● **Work order 1**
From the Canadian Tire stock passage, extract the text starting with "Before the significant" and going on through "attractive growth potential.".
● **Work order 2**
Condense the paragraph of the Canadian Tire stock passage that begins "In recent quarters" into one short sentence, keeping its main facts.
● **Work order 3**
List every specific cause that the Canadian Tire stock passage gives for the economic slowdown or for the company's weaker results.

● **Source text**
————————

Before the significant economic slowdown over the last few years due to the surging cost of living and rising interest rates, Canadian Tire (TSX:CTC.A) stock had ambitious plans for growth.
And while some of the growth has been delayed while Canadian Tire faces increasing macroeconomic headwinds, over the long haul, the well-known Canadian retailer continues to have attractive growth potential.
In recent quarters, Canadian Tire has been impacted by both a slowing economy and seasonal impacts, which can impact profitability from time to time, such as a warmer-than-expected winter, which we saw this year.
Nevertheless, with so much long-term growth potential and Canadian Tire still trading cheaply, now is the perfect opportunity for investors to take a long-term position in the stock while it’s still ultra-cheap.
So, if you’ve been watching Canadian Tire recently, wondering whether or not to pull the trigger, here’s how cheaply it trades today and what you can expect from the stock throughout the rest of 2024 and beyond.

————————

Screenshot grounding data:
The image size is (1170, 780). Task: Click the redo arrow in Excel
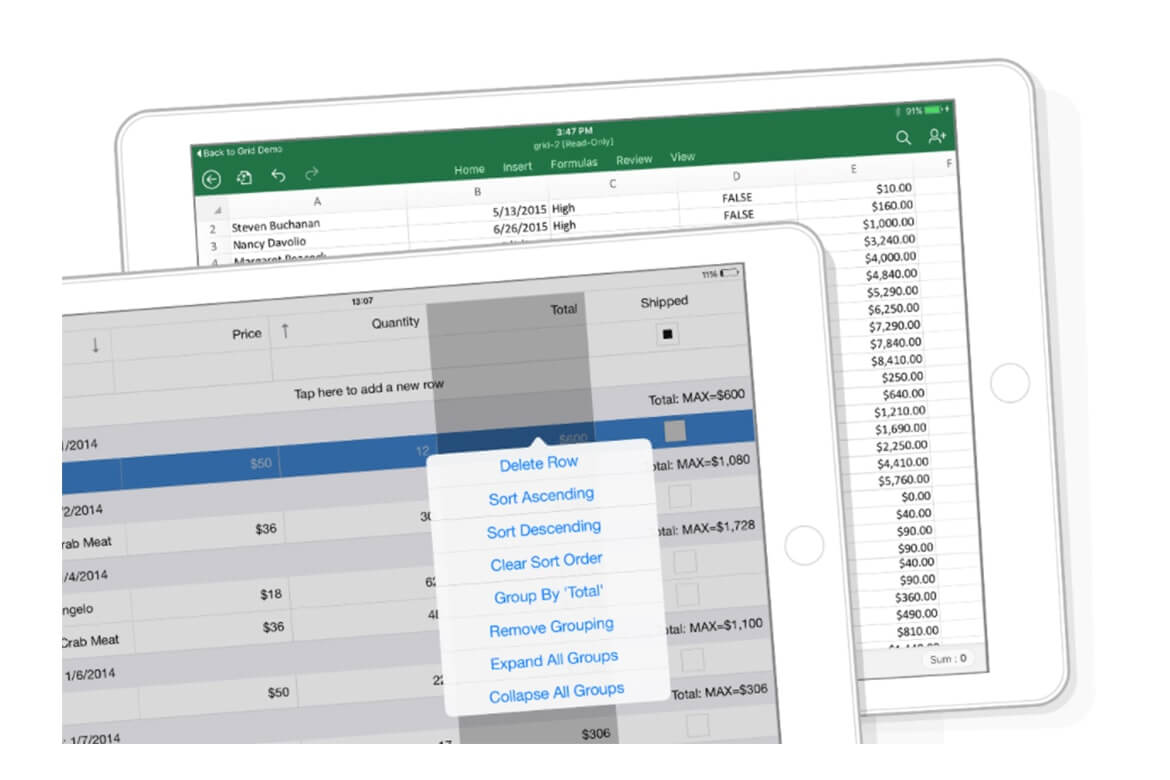click(311, 174)
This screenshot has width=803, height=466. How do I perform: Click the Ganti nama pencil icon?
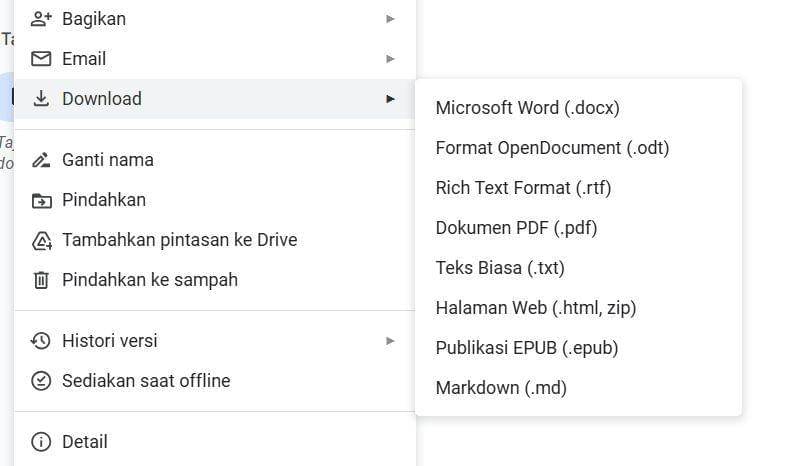[41, 160]
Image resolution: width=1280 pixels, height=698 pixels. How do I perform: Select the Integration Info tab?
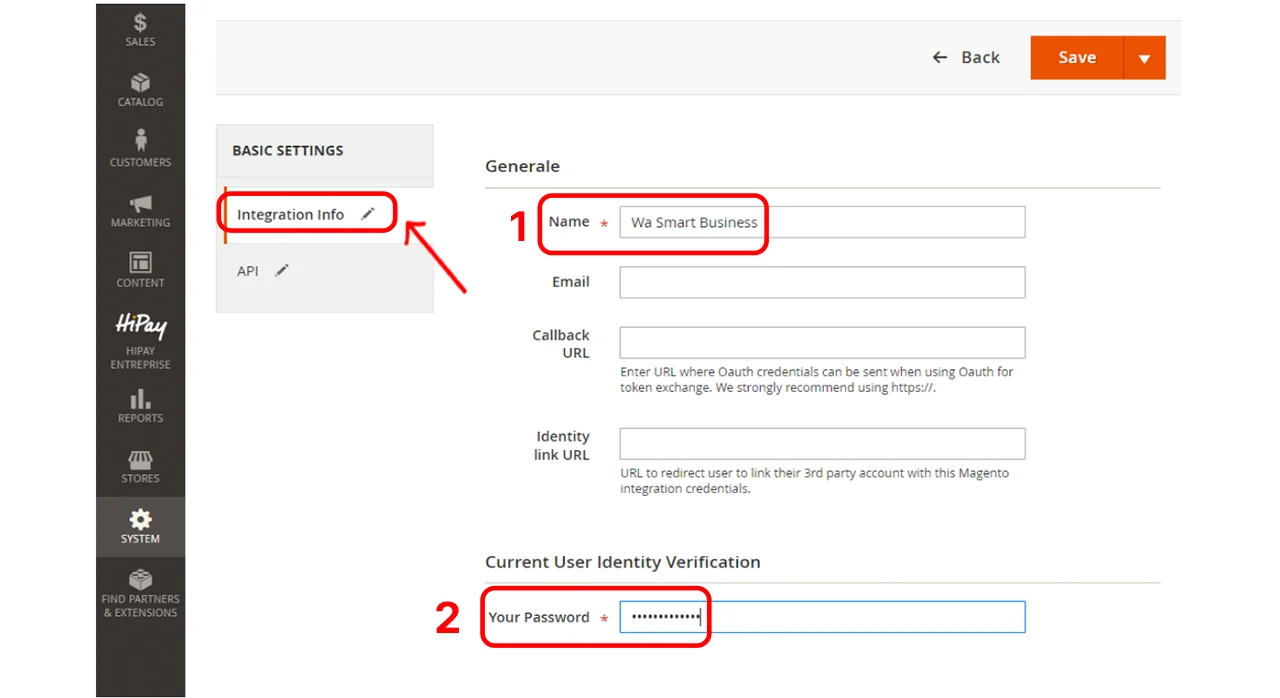click(x=290, y=215)
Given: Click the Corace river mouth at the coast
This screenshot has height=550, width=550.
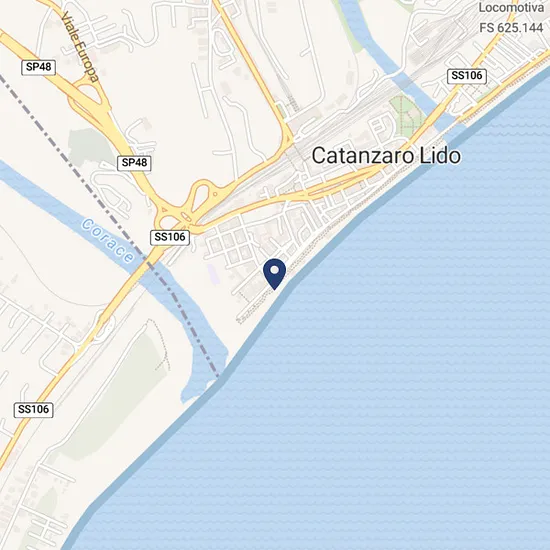Looking at the screenshot, I should [x=202, y=384].
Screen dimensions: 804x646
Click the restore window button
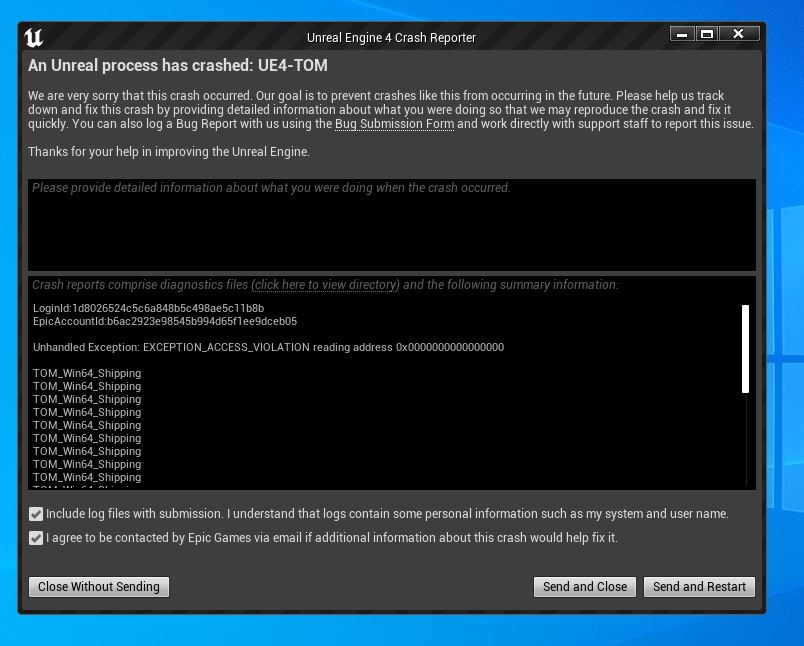(x=708, y=33)
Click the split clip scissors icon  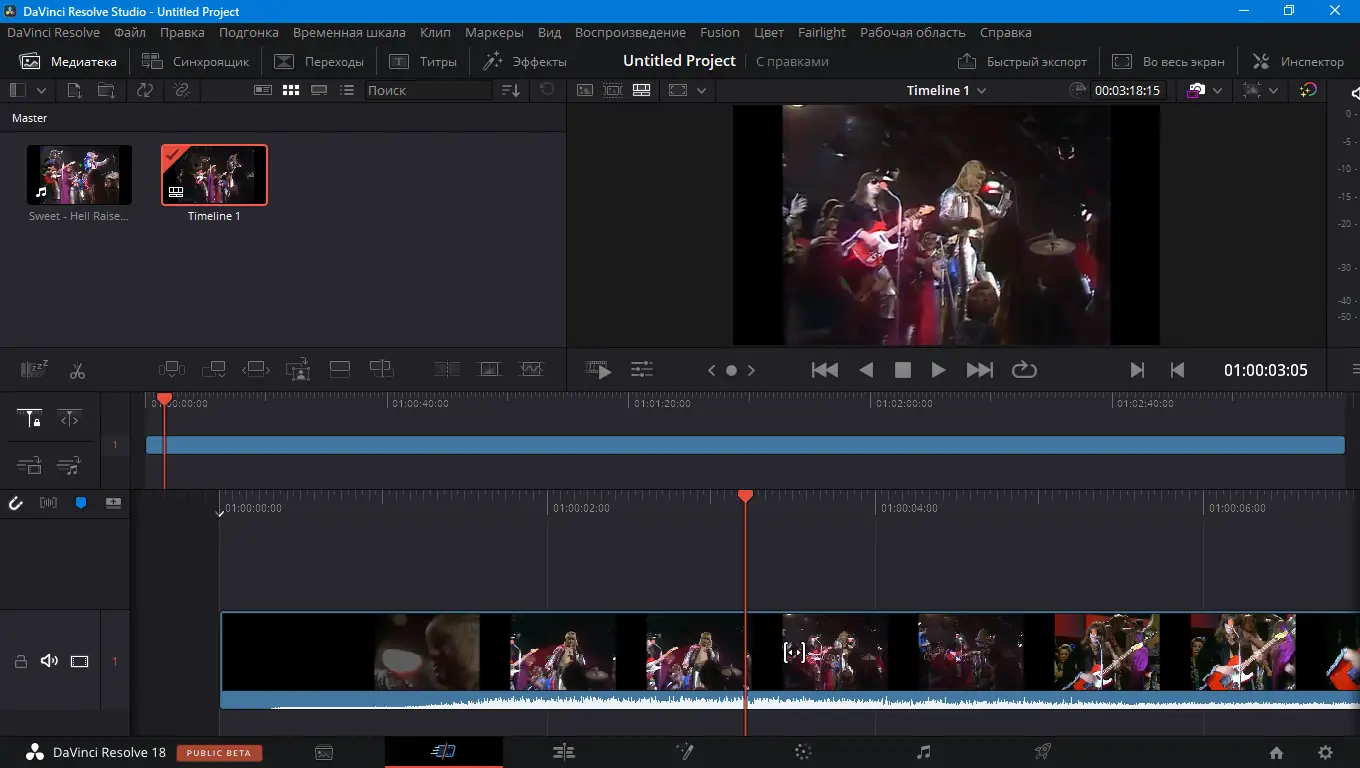point(77,371)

————————

● **Response area 1**
Before the significant economic slowdown over the last few years due to the surging cost of living and rising interest rates, Canadian Tire (TSX:CTC.A) stock had ambitious plans for growth.
And while some of the growth has been delayed while Canadian Tire faces increasing macroeconomic headwinds, over the long haul, the well-known Canadian retailer continues to have attractive growth potential.

● **Response area 2**
Canadian Tire's recent profitability has been hurt by a slowing economy and by seasonal factors, such as this year's warmer-than-expected winter.

● **Response area 3**
- Surging cost of living
- Rising interest rates
- A slowing economy
- Seasonal impacts, such as a warmer-than-expected winter